What Is So Special About Special Education?

Ashley Karls/ October 10, 2009/ Sharing Stories

For those of us dedicated to the study of how neuroscience informs everyday life, the relationship between emotions and memory is particularly fascinating. For example, we know that learning which is accompanied by emotional content will form longer-lasting memories than learning that does not contain this emotional component. This is especially true if the emotions are not so personally intense that they interfere with one’s deeper understanding of the events and information at hand.

Accordingly, as a practitioner, there are some clinical memories which have stayed with me a long time, in part because of their more painful emotional context. One such event occurred over a decade ago when a new patient whom I will call Rachel (not her real name) came to see me.

Rachel had just transferred from a school serving only students with learning differences to her neighborhood school. She was receiving pull-out services and was participating in regular, mainstream classes. Rachel told me that one day while walking between classes in the hall after coming out of the learning resource room with a classmate, some other students walked past and called out to her and her friend the word, “Speds.”
My patient hadn’t heard the term before, but her classmate knew all too well its meaning. Rachel’s friend explained that “Speds” meant, “stupid kids who can’t learn the regular way and need extra help.” Rachel was devastated. She cried as she told me about her anger and hurt. Finally, she blurted out, “So, Dr. Lipton, what is so special about special education?”

What is so special about special education? I still to this day reflect on Rachel’s complex question, thinking about the irony of the arrangement of the words expressed in her thoughts and the meaning conveyed both by those on the sending and those on the receiving end of this expression.

Forty years ago, I began as a special educator, and I’ve closely watched our educational system ever since. I told Rachel that I really believed that all education should be special. What I meant was that each child is special and has an individual learning style. Some children learn better visually, some are more amenable to auditory input. Some students do their best learning using words and sentences, with auditory and visual inputs mixed together. I told Rachel that no matter how smart a person is in traditional IQ terms, each of us has a pattern of learning characterized by strengths and weaknesses.

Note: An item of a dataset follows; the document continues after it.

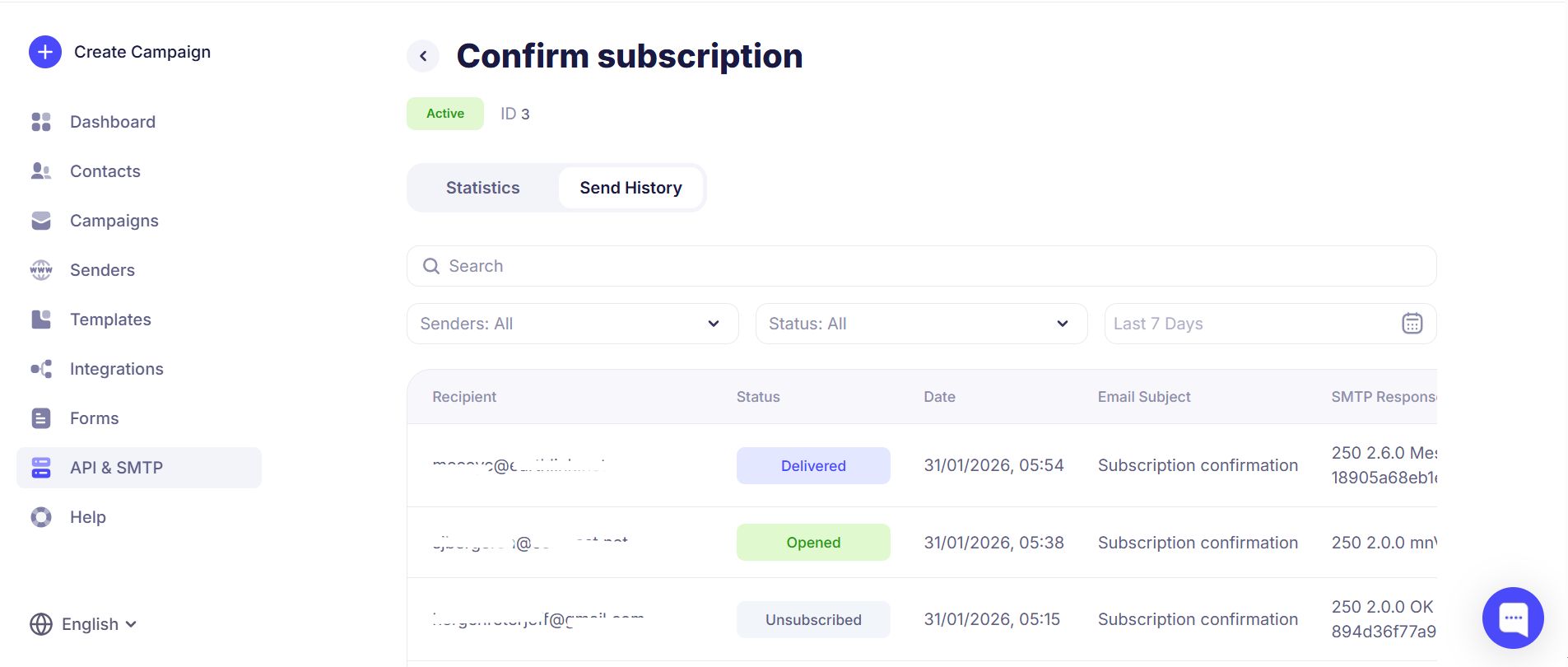Image resolution: width=1568 pixels, height=667 pixels.
Task: Click the Create Campaign plus icon
Action: click(x=45, y=52)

Over the past four decades, we’ve developed an understanding of brain-based processing constraints that may predispose children to have difficulties with academic pursuits; i.e., learning to read, solving math problems, producing written expression, etc. Special education classes give children the specific educational interventions they need to be successful in each of these (and many more) academic undertakings. Furthermore, literally hundreds of thousands of American children to date have benefited from these efforts to differentiate the learning environment and context.
In addition, during the last decade a greater understanding of children’s brain-based, social-emotional difficulties has led to an increase in recognizing children who have what is currently called Autism Spectrum Disorders. Research and exploration of brain-based teaching and learning programs are also increasing our knowledge regarding the best ways for many of these children to take part in education programs. Whether it is in special or regular education classes, again and again, I’ve seen great teachers create classrooms in which each child gets what they need to make the greatest possible academic and social-emotional progress.

Rachel, her family, and I spoke candidly about these issues of strengths and weaknesses to ensure that she had a deep understanding of her own significant capabilities as well as her learning needs. We also talked about the educational system’s strengths and weaknesses and how we could work together to help her get the support she needed in a way that best fit her unique learning style and needs.

By the way, this story has quite a happy ending. After finishing high school, Rachel went on to college and has recently completed her master’s degree in special education. This fall, some lucky students will have her for a teacher.

How do we create and support other great teachers? We train and mentor them well; we give them the resources they need; and we pay them a competitive salary. On all fronts possible, we value them. Teachers reach hundreds of children in their professional lifetime. It is the teacher’s critical job to take knowledge from current brain-based discoveries in learning and translate this information into daily classroom successes for students. Rachel’s experience exemplifies how special this type of special education can be. And teachers like the ones Rachel had can make a real difference in the lives of our children.